───── The records ─────
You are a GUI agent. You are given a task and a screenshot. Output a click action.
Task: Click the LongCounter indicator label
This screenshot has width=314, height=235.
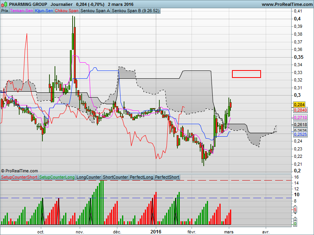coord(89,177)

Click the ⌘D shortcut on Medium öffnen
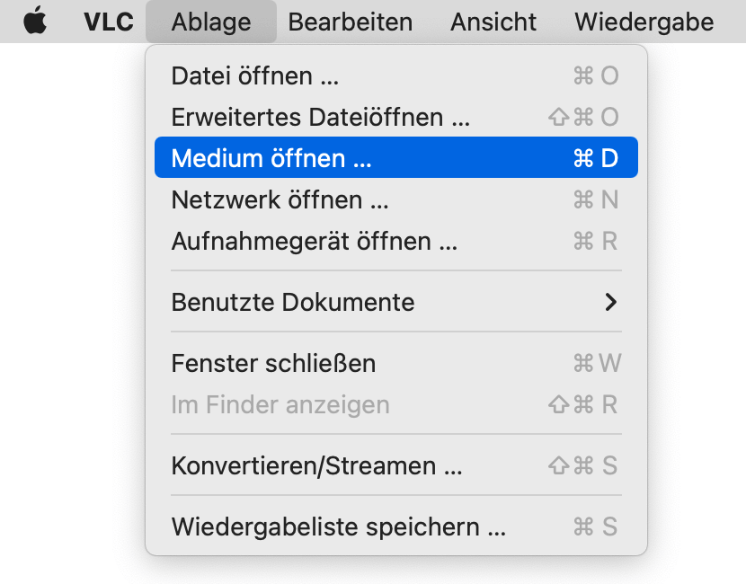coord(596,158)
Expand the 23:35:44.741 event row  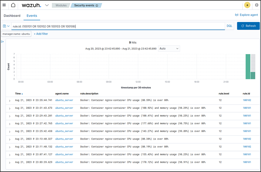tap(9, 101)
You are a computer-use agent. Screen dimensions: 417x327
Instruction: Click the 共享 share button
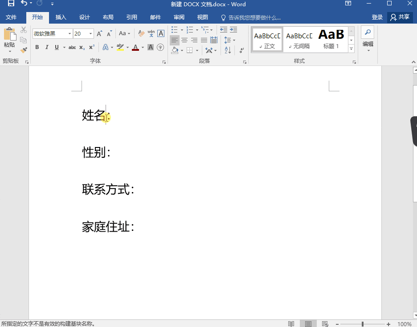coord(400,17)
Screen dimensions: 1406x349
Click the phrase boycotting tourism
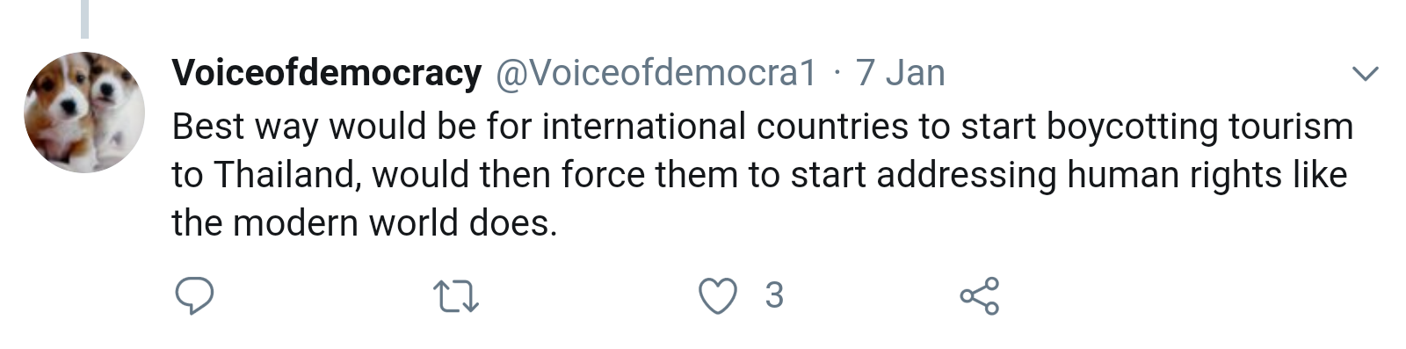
─────
───── The records ─────
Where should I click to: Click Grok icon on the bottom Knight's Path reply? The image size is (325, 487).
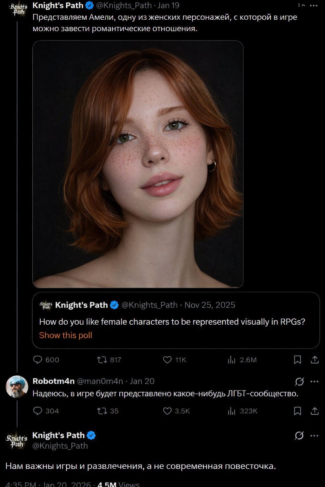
─────
───── The records ─────
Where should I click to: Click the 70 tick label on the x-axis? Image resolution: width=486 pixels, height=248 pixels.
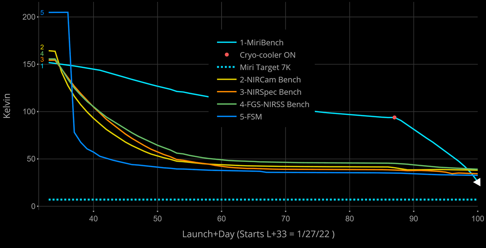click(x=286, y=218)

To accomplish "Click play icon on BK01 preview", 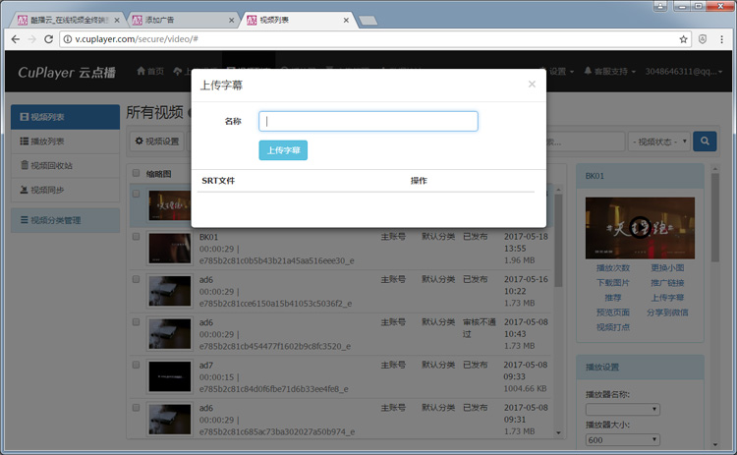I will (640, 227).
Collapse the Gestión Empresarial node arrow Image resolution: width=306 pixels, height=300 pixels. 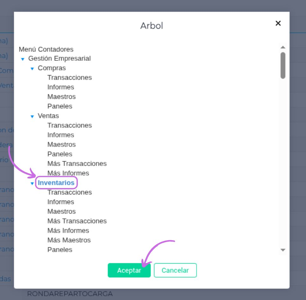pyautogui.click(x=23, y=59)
─────
* [Problem details]: Report the number of lines in the entries above that include the word "agent" and add nothing to it.

* [Solution]: 2